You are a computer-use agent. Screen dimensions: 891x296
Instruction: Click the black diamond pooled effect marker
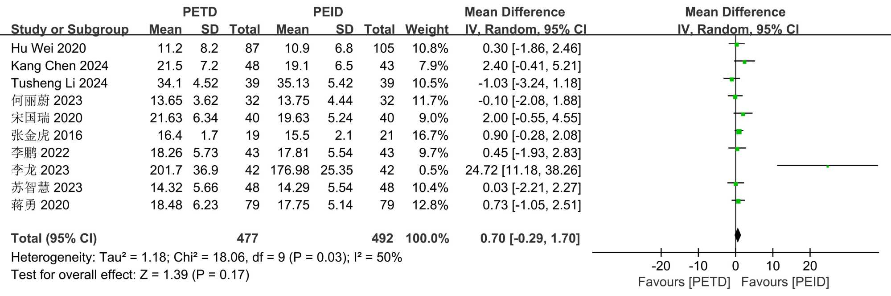(x=737, y=235)
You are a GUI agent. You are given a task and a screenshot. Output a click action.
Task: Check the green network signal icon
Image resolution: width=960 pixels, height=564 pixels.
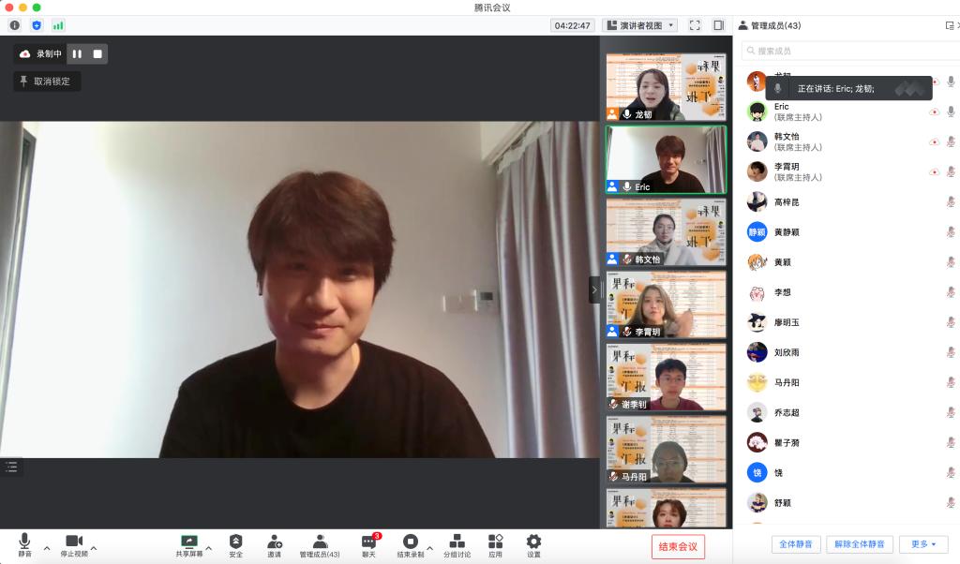[58, 25]
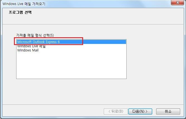186x119 pixels.
Task: Select Microsoft Outlook Express 6 in the list
Action: tap(71, 42)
# # #
> _Your goal_
Rewrite every line of the records above with "agent" renamed to "assistant" and nothing else changed. Leave the pictures out.

> _The answer_
You are a computer-use assistant. Screen dimensions: 891x296
Instruction: Click the black diamond pooled effect marker
(x=737, y=235)
You are a GUI assistant. You are given a task and a screenshot. Output a click action.
Task: Check the green network signal icon
Image resolution: width=960 pixels, height=564 pixels.
[58, 25]
186x119 pixels.
Task: Select Microsoft Outlook Express 6 in the list
Action: tap(71, 42)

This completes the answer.